Promień był jednak na początku sezonu prawdziwą rewelacją rozgrywek. Prowadził nawet po jednej z kolejek w lidze. Ich dobrą passę przerwała właśnie opolska Odra. W pierwszej rundzie po bardzo dobrym spotkaniu wygrała w Żarach 2:1 i właśnie od tego meczu pozycja Promienia systematycznie słabnie. W kolejnych piętnastu kolejkach piłkarze tego klubu zgromadzili na swoim koncie zaledwie dziesięć punktów i mają zaledwie punkt przewagi na strefą spadkową.

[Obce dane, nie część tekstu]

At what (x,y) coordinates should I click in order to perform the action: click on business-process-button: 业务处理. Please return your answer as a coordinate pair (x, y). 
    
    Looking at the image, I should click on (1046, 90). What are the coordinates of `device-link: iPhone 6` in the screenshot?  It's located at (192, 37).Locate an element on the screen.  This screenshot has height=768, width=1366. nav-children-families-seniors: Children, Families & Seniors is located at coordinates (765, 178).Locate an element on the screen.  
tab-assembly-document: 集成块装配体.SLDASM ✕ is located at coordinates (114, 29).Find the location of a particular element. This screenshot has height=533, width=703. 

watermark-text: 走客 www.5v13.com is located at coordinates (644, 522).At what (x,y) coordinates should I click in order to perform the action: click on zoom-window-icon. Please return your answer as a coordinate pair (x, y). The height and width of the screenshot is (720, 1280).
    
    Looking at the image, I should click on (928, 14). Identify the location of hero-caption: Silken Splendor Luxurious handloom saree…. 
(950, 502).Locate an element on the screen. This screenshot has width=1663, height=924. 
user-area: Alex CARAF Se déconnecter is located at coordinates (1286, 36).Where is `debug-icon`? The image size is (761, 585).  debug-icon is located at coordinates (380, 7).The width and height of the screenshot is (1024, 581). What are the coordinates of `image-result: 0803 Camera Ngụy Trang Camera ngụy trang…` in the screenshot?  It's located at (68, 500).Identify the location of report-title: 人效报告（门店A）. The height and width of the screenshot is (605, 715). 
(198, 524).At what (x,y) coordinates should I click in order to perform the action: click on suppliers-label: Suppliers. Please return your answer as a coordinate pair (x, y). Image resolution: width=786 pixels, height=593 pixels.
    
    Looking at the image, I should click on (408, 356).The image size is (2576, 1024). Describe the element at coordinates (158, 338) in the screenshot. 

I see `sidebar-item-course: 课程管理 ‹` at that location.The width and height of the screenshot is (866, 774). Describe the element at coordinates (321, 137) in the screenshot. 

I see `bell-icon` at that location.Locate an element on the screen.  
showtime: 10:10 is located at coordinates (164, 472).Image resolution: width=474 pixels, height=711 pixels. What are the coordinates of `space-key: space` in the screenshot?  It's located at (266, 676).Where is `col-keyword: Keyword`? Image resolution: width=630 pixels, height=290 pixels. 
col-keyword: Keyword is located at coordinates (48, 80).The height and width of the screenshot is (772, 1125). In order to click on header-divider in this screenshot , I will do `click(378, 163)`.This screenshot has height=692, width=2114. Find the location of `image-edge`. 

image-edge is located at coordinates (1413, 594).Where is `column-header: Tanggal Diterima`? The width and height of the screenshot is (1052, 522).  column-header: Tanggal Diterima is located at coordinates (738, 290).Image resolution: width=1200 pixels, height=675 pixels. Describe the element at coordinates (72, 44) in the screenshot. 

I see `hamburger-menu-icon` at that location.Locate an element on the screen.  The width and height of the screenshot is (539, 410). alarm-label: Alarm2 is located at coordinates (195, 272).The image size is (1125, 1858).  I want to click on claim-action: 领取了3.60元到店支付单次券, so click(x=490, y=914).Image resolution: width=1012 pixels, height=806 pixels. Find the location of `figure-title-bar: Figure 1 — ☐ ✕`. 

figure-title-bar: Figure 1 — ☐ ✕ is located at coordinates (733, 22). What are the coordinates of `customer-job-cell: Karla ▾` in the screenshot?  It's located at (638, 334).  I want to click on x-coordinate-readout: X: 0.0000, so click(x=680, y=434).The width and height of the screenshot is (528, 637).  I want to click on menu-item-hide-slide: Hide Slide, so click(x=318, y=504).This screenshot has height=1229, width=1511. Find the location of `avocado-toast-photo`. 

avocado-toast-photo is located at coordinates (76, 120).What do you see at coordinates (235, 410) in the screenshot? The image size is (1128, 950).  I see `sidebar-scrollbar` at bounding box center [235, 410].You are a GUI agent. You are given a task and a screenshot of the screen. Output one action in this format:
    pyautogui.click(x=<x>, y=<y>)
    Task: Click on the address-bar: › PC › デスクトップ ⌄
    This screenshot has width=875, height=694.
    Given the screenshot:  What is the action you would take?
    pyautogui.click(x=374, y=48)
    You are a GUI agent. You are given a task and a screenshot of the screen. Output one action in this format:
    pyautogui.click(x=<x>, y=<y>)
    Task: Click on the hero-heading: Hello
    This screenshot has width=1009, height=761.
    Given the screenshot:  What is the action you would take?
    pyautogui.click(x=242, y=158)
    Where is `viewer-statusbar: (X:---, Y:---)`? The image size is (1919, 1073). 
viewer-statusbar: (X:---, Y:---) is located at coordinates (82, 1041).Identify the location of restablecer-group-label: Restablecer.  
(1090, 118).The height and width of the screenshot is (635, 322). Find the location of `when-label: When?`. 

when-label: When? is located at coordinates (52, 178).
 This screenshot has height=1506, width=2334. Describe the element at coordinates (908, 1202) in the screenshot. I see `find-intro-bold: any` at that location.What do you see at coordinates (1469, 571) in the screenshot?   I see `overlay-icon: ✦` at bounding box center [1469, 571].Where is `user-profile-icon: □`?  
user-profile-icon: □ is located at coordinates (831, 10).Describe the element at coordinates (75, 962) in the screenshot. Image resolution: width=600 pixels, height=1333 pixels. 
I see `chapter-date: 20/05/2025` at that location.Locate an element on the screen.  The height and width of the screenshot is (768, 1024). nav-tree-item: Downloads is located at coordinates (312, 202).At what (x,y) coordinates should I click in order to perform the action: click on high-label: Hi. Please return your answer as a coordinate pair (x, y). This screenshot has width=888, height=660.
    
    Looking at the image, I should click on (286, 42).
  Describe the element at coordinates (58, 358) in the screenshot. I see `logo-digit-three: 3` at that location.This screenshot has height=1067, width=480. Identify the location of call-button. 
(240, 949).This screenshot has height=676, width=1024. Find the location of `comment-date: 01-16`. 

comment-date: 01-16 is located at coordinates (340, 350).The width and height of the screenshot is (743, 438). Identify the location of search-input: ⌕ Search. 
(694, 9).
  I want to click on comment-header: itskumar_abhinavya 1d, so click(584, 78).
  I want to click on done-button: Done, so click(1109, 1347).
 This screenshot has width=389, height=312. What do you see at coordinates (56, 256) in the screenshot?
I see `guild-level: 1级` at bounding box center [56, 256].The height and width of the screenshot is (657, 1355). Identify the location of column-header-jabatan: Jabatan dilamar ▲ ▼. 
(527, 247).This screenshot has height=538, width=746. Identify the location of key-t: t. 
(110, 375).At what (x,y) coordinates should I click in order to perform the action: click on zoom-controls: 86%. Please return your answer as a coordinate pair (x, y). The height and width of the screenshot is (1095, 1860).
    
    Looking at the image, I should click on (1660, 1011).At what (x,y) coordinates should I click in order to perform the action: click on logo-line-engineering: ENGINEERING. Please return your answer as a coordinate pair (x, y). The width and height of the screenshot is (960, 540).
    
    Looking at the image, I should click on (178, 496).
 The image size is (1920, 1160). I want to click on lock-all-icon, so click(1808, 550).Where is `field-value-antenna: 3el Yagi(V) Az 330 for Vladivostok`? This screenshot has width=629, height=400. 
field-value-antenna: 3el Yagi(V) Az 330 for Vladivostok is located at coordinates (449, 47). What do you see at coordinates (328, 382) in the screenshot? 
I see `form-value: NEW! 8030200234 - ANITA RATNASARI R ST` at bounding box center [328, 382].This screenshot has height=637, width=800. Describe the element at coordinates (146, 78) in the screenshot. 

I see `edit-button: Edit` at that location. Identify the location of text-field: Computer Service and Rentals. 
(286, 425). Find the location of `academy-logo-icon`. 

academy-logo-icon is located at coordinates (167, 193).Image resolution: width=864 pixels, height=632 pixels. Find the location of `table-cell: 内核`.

Żeby poprawić swoją pozycję, piłkarze z Żar powinni wygrać w Opolu. Wydaje się to jednak niemożliwe, bo Odra na swym terenie nie zwykła przegrywać. Tym bardziej że gospodarze przystąpią do tego meczu niemal w najsilniejszym składzie. Pod znakiem zapytania stoi jedynie występ chorego bramkarza Marcina Fecia. - Cały czas źle się czuję. Robię wszystko, żeby zagrać w sobotę, ale nie wiem, czy to się uda - zaznacza golkiper.

Obydwa zespoły w środę grały pojedynki pucharowe we własnych województwach. Opolanie występujący pod szyldem rezerwowej drużyny pokonali na wyjeździe Motor Praszka 7:2, natomiast Promień również awansował do finału we własnym regionie. Pokonał Lecha II Zielona Góra, również na wyjeździe, 3:1. W ten sposób żaden z nich w przypadku niepowodzenia nie będzie mógł tłumaczyć się zmęczeniem.